- [Extract]

# # # #

Users depends on locale know what locale is and how to configure it. They can understand difference between locale mode and UTF-8 mode and they can opt-out UTF-8 mode. But many people lives in "UTF-8 everywhere" world, and don't know about locale.
I find all this very strange from someone with what looks like a Japanese name. I see mojibake and non-Unicode encodings around me all the time. Caveat: I teach at a University that prides itself on being the most international of Japanese national universities, so in my daily work I see Japanese in 4 different encodings (5 if you count the UTF-16 used internally by MS Office), Chinese in 3 different (claimed) encodings, and occasionally Russian in at least two encodings, ..., uh, I could go on but won't. In any case, the biggest problems are legacy email programs and busted websites in Japanese, plus email that is labeled "GB2312" but actually conforms to GBK (and this is a reply in Japanese to a Chinese applicant writing in Japanese encoded as GBK). Since I work on tech company, and use Linux for most only "server-side" program, I don't live such a situation.
But when I see non UTF-8 text, I don't change locale to read such text. (Actually speaking, locale doesn't solve mojibake because it doesn't change my terminal emulator's encoding). And I don't change my terminal emulator setting only for read such a text. What I do is convert it to UTF-8 through command like `view text-from-windows.txt ++enc=cp932`
So there are no problem when Python always use UTF-8 for fsencoding and stdio encoding.

# # # #

- [Data extracted from a collection]
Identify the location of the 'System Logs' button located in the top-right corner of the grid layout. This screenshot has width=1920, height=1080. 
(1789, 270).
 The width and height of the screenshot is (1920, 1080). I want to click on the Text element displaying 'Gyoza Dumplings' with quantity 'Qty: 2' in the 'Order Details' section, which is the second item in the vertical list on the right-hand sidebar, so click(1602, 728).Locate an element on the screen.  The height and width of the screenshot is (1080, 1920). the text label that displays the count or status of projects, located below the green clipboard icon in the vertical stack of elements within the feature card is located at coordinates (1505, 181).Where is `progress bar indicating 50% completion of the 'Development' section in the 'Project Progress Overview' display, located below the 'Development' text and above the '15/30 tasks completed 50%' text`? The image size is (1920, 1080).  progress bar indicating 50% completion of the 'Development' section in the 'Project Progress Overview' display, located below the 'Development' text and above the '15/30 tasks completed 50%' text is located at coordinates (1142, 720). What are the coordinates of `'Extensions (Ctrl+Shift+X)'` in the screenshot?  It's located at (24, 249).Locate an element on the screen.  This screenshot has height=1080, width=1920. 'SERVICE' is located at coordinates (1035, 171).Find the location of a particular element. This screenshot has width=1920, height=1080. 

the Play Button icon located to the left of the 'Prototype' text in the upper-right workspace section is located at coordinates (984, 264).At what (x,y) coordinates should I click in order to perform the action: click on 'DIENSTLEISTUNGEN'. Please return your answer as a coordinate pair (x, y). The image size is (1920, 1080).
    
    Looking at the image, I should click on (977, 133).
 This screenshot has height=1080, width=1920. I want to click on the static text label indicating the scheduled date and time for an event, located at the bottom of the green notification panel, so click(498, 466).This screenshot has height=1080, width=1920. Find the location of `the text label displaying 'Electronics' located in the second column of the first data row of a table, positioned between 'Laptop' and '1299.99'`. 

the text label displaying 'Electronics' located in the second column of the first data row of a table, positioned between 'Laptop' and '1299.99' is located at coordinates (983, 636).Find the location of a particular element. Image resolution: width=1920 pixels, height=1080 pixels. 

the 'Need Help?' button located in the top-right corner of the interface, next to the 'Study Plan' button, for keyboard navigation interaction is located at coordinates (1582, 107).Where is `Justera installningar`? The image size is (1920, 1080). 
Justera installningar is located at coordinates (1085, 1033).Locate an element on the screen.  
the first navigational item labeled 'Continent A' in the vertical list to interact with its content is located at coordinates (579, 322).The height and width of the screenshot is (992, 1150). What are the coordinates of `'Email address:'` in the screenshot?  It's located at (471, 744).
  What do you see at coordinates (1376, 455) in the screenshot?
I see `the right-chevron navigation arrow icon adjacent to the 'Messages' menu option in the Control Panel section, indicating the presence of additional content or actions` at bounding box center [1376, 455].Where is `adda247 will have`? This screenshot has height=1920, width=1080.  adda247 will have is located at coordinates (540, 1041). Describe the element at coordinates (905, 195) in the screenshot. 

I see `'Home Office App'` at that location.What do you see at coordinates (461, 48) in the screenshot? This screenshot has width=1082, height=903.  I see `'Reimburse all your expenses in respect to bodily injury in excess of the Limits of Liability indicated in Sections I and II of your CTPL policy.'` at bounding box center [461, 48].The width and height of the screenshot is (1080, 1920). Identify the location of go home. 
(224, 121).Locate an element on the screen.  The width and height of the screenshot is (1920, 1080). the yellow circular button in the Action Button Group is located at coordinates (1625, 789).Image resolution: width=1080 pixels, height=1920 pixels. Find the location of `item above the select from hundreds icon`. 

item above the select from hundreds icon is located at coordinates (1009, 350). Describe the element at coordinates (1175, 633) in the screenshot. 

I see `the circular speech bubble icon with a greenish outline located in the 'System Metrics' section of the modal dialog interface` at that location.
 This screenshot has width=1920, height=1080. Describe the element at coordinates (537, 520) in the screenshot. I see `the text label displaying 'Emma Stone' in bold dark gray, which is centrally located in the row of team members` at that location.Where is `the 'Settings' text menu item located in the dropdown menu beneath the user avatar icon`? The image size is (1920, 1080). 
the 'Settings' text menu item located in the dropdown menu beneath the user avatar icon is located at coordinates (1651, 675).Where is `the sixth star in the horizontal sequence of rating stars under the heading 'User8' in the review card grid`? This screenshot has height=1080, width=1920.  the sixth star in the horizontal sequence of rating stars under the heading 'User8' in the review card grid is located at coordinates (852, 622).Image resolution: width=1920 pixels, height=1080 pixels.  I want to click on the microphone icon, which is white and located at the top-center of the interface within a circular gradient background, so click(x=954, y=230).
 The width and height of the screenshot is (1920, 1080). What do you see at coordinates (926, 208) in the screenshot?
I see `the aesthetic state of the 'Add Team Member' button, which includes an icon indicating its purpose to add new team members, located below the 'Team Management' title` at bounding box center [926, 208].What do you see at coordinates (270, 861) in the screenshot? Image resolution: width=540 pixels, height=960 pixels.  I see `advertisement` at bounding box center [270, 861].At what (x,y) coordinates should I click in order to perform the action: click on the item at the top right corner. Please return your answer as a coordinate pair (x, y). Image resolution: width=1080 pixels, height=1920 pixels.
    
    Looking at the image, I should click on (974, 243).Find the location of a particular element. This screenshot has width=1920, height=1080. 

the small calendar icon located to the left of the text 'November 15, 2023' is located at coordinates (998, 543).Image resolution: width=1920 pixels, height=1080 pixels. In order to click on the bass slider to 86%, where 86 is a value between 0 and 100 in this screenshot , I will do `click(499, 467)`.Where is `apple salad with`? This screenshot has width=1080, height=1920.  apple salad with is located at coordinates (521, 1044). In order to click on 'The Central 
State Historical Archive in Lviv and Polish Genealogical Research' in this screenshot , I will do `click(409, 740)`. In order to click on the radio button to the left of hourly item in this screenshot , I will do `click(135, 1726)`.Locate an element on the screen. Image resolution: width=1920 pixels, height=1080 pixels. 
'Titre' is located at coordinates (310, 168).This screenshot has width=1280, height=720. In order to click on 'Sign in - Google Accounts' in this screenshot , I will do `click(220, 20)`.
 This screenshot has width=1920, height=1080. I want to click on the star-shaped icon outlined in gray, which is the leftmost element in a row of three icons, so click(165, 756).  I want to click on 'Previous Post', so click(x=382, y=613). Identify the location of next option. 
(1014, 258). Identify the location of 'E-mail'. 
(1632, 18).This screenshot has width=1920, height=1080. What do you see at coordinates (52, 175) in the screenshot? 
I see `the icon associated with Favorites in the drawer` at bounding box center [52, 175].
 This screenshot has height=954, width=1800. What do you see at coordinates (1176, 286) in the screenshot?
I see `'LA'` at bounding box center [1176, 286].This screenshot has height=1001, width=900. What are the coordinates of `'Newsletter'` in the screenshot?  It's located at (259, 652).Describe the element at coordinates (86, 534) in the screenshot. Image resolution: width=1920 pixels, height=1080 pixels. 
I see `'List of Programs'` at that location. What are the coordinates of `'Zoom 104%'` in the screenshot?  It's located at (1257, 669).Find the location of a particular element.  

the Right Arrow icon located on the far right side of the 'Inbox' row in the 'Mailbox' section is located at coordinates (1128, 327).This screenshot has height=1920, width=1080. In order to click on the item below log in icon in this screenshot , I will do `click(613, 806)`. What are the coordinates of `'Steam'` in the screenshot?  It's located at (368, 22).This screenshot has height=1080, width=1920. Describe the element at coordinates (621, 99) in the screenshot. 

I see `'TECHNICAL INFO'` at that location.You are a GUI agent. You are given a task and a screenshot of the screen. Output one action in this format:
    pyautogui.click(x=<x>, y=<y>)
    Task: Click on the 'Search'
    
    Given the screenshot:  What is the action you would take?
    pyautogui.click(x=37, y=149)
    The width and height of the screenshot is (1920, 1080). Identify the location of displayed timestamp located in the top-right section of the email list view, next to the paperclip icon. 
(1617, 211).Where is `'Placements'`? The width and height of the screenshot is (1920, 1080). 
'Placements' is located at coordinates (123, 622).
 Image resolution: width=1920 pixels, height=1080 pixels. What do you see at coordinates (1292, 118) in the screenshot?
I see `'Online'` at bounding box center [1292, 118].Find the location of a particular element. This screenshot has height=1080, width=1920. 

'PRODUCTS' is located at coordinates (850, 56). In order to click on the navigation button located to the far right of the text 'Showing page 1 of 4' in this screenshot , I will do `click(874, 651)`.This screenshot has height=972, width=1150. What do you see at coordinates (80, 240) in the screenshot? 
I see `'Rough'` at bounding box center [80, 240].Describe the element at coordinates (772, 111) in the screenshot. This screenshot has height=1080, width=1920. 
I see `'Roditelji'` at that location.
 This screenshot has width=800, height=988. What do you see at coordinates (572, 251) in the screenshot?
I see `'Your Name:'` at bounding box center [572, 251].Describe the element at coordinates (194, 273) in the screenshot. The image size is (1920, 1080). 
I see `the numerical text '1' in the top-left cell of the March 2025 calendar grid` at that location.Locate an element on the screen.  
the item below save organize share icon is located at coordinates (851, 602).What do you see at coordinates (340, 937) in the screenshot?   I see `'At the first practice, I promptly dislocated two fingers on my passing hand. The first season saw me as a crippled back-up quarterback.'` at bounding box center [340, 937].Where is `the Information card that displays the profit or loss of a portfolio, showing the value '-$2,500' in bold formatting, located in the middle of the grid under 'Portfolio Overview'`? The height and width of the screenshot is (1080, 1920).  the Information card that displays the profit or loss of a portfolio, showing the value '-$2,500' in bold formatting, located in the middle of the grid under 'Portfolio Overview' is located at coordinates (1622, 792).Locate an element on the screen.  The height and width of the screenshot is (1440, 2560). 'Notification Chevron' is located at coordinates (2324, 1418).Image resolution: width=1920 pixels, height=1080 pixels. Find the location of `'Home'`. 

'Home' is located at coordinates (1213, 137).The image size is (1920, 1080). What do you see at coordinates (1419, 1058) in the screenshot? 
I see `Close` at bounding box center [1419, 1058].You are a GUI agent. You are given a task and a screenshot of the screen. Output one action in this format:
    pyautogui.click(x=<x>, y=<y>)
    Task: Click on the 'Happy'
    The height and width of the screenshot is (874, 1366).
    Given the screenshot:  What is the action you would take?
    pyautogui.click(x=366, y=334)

# # # #

- [Goals]
a) In the discussion of locale and UTF-8, what command does the writer use to convert non-UTF-8 text to UTF-8?
b) Print the discussion of locale and UTF-8 word for word, beginning at the words "But when I see" and stopping after "and stdio encoding.".

- [Task-by-task results]
a) `view text-from-windows.txt ++enc=cp932`

b)
But when I see non UTF-8 text, I don't change locale to read such text. (Actually speaking, locale doesn't solve mojibake because it doesn't change my terminal emulator's encoding). And I don't change my terminal emulator setting only for read such a text. What I do is convert it to UTF-8 through command like `view text-from-windows.txt ++enc=cp932`
So there are no problem when Python always use UTF-8 for fsencoding and stdio encoding.